Recientemente leí un artículo publicado en BBC News que aborda la predisposición del brasileño en usar diminutivos, muchas veces sin notarlo. El texto hace una correlación con nuestra infancia cuando nuestros padres, en su ansiedad para vernos crecer fuertes, usaban expresiones como “¿Quieres una frutita? ¿Quieres lechecita?”, una forma agradable, que nos hacia efectivamente alimentarnos.
Opino que no hay problema de utilizar el diminutivo, sin embargo, muchas veces lo hacemos como forma de convencimiento y/o usamos de “muletilla” para ocultar nuestras fallas, sin abrir espacio para cambiar nuestros hábitos.
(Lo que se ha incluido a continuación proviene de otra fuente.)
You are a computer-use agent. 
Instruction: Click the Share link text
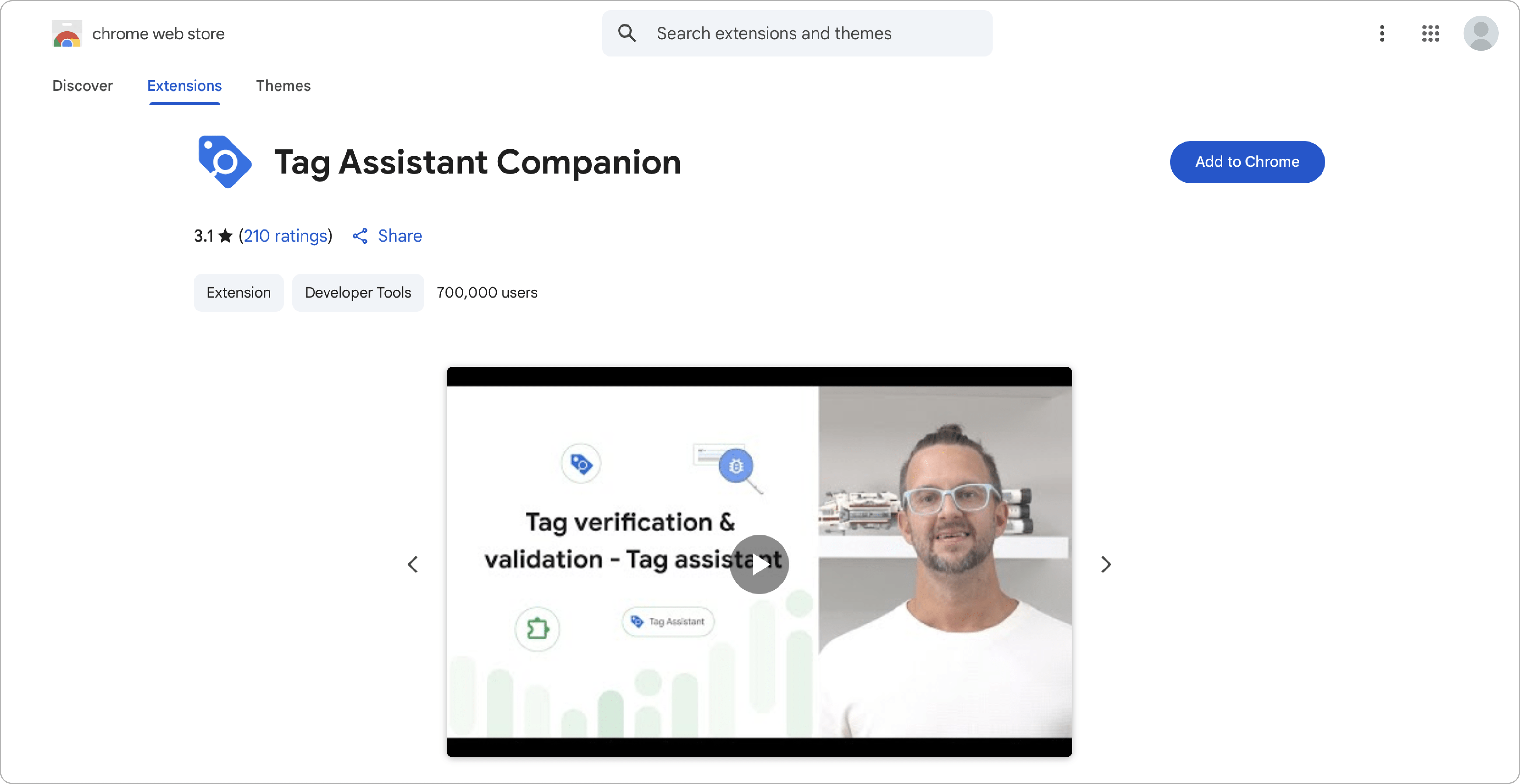tap(400, 236)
Y esto se refleja mucho en nuestra puntualidad con nuestros compromisos. “Me voy a retrasar 10 minutitos, una horita”, o, el “tránsito estaba parado y me hizo perder un poquito de tiempo”. La persona que está del otro lado acaba aceptando como normal ese hábito, mucho más al ser desarmada con la expresión “amable y gentil” usada por la persona que se retrasa.
Pero, necesitamos repensar esas actitudes. Tiempo efectivamente es dinero. Si pensamos que gran parte de las empresas brasileñas tienen en promedio 8 horas de actividades diaria y cada uno de sus colaboradores también realizan ese promedio de trabajo, vamos a llegar a la conclusión obvia que es a partir de ese montante que las actividades se realizarán, no va a sobrar tiempo para más nada.
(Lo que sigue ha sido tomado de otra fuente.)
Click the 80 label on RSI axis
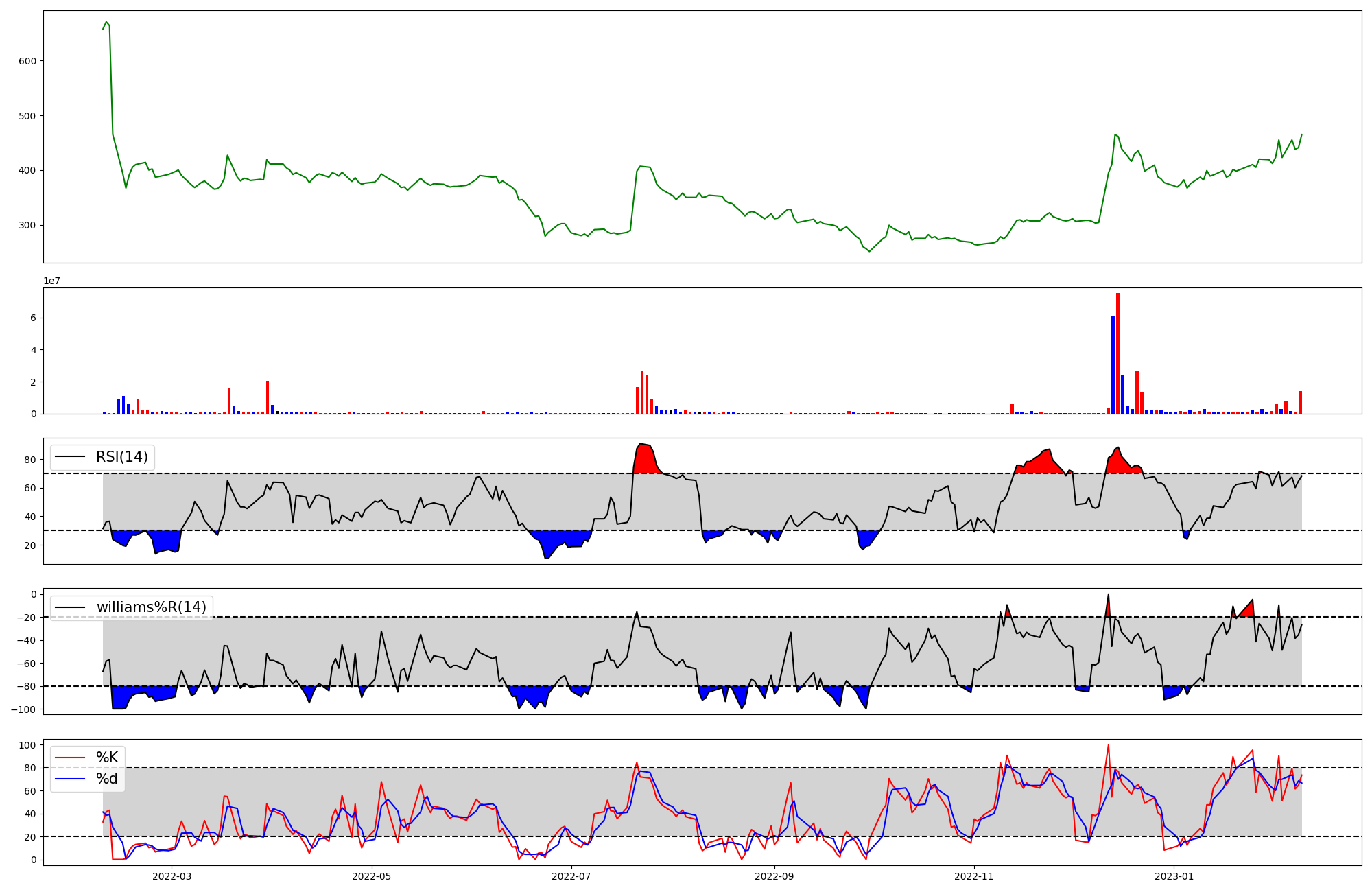The height and width of the screenshot is (892, 1372). [x=31, y=460]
Y las empresas tienen plazos, muchas veces cortos, y equipos limitados para poder atender sus demandas. Las personas a su vez tienen varias actividades que realizar a lo largo del día. En un eventual retraso en una reunión, no solo usted pierde tiempo, pero también todos los colegas convocados, que lo esperan para la reunión. Multiplique esos minutos por la cantidad de personas y vea cuanto la empresa está perdiendo en horas.
Un levantamiento realizado por la consultoría Levee, startup que usa inteligencia artificial para aumentar productividad en las empresas, analizó datos operativos de organizaciones para descubrir cuando las mayores empresas brasileñas pierden con deficiencias en el sistema productivo y con fallas humanas, como faltas, retrasos y rotación. El estudio publicado en el Portal Você S/A enero/2019 muestra que de las 500 mayores empresas del país dejan de ganar 230 millones de reales por año, en promedio, con la improductividad de sus operaciones.
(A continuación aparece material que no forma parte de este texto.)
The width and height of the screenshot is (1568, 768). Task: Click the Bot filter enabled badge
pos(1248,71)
Ahora, transporte esto a la prestación de servicios, a la persona que trabaja en la atención a clientes o como autónomo. La persona sola tiene como máximo 8 horas por día para “lucrar” con sus horas. Si usted arregla una cita con un proveedor y se retrasa 20, 30 minutos o más esa persona al final del día tendrá que compensar con más horas o saldrá perjudicado. Al final del mes la eficiencia financiera de su negocio estará comprometida.
Luego, pensando a través del prisma financiero es necesario que seamos responsables por nuestros horarios y compromisos. Debe pensar, que su retraso puede perjudicar otra persona y que a usted no le gustaría que otras personas le hagan lo mismo.
Por el lado de la etiqueta, es casi innecesario decir que es falta de educación y consideración con los demás. Compromiso es comprometimiento. Si tiene una cita, debe estar en el local 10 minutos antes. Recuerde que todos enfrentan tránsito, la mayoría tiene hijos en la escuela. Todos necesitan bañarse, afeitarse, peinarse el pelo o maquillarse. Partiendo de este principio, su compromiso empieza mucho antes del horario programado en agenda. Se inicia con su programación personal. Dicho esto, ni un minutito más. Debe dejar el diminutivo para las cosas buenas de la vida, por ejemplo: vamos a tomar un “cervecita”.